Recorded data >>

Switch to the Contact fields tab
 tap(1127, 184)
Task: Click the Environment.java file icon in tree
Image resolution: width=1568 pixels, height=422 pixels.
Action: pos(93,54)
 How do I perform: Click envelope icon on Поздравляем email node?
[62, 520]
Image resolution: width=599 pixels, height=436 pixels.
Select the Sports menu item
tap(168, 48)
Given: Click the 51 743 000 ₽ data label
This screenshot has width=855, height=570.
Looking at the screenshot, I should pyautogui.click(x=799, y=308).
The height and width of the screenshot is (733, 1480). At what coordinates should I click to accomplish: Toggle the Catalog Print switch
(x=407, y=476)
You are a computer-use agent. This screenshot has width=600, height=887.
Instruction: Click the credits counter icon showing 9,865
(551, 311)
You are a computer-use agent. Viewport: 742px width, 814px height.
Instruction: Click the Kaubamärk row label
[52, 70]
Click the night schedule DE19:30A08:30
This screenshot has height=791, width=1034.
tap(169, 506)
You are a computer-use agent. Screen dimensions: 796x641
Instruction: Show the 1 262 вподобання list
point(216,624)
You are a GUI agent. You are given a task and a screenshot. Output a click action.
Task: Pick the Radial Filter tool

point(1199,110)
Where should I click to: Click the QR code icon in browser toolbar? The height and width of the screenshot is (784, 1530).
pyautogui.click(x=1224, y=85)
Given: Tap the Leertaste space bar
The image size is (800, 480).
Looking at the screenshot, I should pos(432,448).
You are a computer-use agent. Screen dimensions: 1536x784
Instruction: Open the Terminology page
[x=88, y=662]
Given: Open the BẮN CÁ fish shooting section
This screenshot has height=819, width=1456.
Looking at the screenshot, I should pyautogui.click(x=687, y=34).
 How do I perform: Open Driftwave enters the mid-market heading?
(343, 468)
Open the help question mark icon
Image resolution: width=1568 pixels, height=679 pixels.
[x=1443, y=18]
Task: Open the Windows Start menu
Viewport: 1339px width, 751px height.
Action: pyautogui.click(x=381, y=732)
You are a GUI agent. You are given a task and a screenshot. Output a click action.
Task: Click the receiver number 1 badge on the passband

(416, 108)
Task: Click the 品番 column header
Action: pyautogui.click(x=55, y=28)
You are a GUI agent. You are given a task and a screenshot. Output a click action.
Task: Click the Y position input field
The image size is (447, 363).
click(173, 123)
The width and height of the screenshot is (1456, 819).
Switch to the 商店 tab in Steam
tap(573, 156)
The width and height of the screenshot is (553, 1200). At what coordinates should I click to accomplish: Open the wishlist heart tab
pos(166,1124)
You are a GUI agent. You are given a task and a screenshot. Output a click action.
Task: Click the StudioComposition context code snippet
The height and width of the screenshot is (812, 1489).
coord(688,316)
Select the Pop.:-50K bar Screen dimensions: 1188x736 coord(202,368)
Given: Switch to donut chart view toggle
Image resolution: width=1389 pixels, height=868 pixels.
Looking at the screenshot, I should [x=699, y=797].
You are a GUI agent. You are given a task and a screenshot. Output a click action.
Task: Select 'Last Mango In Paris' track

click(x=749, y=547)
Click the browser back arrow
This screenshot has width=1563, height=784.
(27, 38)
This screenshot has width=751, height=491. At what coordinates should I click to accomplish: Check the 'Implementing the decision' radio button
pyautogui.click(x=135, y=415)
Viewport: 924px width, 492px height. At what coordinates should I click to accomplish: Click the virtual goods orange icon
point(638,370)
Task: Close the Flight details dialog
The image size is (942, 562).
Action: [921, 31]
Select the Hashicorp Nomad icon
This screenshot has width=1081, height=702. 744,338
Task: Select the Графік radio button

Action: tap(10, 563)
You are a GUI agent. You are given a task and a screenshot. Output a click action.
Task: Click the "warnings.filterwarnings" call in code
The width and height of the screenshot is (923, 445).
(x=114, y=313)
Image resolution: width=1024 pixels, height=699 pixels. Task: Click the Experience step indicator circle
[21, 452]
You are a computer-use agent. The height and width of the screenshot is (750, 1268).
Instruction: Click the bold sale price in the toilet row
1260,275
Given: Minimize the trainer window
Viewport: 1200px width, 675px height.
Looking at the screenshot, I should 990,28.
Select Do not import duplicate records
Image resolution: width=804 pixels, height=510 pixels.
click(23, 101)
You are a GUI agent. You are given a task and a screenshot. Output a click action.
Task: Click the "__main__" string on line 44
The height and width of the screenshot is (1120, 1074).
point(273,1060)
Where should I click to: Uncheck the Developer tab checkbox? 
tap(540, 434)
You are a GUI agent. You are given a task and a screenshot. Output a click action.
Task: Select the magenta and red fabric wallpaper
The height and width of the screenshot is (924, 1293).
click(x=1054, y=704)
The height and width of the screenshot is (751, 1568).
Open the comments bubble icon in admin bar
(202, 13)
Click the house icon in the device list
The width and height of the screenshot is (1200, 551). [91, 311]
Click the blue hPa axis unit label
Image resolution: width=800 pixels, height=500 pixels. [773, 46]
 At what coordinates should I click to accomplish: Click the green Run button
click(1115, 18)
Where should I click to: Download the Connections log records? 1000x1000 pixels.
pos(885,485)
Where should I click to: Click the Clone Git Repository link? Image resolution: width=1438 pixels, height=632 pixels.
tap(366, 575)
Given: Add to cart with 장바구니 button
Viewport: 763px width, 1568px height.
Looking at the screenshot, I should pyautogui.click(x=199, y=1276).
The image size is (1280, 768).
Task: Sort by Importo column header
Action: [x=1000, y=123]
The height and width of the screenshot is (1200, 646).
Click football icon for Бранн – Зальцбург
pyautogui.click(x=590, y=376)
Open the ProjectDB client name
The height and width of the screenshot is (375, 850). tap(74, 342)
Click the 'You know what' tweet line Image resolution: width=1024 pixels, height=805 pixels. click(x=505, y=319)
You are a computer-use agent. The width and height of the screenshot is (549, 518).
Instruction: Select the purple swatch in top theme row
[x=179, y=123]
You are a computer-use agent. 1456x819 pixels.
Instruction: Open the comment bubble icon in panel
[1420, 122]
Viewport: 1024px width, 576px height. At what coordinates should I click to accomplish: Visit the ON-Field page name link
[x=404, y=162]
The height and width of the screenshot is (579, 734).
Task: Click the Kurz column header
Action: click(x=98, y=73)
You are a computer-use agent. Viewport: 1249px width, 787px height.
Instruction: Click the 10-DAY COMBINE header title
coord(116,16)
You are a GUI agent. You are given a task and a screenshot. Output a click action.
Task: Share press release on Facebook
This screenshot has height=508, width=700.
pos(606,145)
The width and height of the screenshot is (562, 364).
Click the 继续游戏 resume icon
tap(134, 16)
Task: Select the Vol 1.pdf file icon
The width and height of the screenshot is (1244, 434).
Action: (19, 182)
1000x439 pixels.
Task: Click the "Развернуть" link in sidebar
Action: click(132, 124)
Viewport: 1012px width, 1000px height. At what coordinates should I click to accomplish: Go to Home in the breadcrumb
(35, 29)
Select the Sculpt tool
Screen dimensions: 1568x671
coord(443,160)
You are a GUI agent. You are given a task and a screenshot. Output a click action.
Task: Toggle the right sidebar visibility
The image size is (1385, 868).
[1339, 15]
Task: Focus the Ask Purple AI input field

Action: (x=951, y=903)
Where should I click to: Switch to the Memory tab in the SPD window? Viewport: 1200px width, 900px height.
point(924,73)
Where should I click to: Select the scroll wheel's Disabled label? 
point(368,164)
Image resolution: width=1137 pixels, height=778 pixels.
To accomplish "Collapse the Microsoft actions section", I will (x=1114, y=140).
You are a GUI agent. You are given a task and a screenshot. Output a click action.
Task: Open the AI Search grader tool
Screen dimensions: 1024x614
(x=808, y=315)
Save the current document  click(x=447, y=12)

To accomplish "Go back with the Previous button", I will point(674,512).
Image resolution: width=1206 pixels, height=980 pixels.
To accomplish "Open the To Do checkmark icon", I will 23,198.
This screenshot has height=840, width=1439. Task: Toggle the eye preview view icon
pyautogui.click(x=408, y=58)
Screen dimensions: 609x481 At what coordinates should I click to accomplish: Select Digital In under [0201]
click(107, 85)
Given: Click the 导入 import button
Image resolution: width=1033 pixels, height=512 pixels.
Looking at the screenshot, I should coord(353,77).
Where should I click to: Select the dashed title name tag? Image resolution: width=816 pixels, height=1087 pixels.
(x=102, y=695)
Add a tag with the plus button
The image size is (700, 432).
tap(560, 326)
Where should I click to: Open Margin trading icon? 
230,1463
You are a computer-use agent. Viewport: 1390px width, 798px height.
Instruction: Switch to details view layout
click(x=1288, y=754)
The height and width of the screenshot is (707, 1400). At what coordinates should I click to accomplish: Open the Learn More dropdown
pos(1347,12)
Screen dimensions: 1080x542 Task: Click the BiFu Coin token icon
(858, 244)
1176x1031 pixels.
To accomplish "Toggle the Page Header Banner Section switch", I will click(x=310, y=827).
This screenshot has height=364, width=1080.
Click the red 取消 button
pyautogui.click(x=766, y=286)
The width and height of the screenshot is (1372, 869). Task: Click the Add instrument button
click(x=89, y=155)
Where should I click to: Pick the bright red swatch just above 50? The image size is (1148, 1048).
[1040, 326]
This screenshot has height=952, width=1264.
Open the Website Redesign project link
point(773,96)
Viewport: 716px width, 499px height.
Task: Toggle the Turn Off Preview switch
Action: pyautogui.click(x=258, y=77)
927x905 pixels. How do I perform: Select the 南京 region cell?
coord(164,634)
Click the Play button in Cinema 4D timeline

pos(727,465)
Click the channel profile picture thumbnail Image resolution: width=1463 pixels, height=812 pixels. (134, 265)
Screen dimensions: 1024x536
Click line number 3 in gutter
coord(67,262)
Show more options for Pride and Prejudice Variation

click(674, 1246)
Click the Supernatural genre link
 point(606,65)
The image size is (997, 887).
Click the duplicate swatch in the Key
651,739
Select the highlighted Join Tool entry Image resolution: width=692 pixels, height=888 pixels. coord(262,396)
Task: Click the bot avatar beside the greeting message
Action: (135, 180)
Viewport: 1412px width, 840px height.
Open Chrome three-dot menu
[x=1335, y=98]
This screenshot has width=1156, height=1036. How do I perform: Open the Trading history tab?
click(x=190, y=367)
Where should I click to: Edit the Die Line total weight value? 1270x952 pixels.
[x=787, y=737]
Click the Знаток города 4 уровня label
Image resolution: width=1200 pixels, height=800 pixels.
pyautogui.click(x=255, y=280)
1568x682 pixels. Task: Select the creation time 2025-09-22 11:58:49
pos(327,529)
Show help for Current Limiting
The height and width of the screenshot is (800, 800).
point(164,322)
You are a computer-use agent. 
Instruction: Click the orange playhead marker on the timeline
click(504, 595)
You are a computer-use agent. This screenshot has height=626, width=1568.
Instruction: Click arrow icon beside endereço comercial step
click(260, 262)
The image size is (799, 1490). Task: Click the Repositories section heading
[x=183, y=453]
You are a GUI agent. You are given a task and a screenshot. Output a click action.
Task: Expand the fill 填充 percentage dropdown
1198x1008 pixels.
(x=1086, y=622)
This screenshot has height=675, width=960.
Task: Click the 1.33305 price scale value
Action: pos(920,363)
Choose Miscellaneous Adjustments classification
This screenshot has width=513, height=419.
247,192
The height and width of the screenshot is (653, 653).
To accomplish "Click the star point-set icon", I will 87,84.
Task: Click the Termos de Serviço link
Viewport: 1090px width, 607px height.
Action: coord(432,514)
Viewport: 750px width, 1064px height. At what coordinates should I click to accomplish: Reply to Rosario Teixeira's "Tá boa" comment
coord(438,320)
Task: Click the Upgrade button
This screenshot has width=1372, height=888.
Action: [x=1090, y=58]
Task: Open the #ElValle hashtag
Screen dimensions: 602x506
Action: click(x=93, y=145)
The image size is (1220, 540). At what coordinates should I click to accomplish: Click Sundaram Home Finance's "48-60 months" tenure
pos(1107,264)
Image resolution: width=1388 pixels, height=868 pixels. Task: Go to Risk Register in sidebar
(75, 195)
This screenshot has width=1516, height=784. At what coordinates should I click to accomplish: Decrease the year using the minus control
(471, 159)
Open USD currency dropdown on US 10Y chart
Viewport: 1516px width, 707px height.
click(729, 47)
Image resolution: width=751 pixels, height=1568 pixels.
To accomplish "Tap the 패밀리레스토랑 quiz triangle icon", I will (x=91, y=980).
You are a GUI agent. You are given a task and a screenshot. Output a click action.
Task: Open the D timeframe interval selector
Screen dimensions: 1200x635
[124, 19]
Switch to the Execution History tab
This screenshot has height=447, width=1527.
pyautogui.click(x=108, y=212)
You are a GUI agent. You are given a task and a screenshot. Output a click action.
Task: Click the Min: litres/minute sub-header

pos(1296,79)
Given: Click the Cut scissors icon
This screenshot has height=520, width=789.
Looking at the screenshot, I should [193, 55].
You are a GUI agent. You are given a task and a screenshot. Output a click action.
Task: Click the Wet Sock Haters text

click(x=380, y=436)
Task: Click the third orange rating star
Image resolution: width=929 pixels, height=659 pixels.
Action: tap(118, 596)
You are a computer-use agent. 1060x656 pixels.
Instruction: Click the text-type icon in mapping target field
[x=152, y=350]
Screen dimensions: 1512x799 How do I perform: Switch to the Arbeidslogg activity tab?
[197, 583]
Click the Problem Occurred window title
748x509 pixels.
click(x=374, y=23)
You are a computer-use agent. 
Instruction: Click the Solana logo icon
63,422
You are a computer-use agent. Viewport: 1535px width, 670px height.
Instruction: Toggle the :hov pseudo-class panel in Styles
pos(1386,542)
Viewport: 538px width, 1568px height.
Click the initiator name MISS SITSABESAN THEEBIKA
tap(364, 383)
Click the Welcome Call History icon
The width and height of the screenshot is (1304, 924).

Task goal >> Rewrite everything from the line containing "You are a computer-use agent. Viewport: 1535px" down to the end of the listing, changing "Welcome Call History" to "Welcome Call Log" and leaving the rest as it is.

Solution >>
You are a computer-use agent. Viewport: 1535px width, 670px height.
Instruction: Toggle the :hov pseudo-class panel in Styles
pos(1386,542)
Viewport: 538px width, 1568px height.
Click the initiator name MISS SITSABESAN THEEBIKA
tap(364, 383)
Click the Welcome Call Log icon
The width and height of the screenshot is (1304, 924).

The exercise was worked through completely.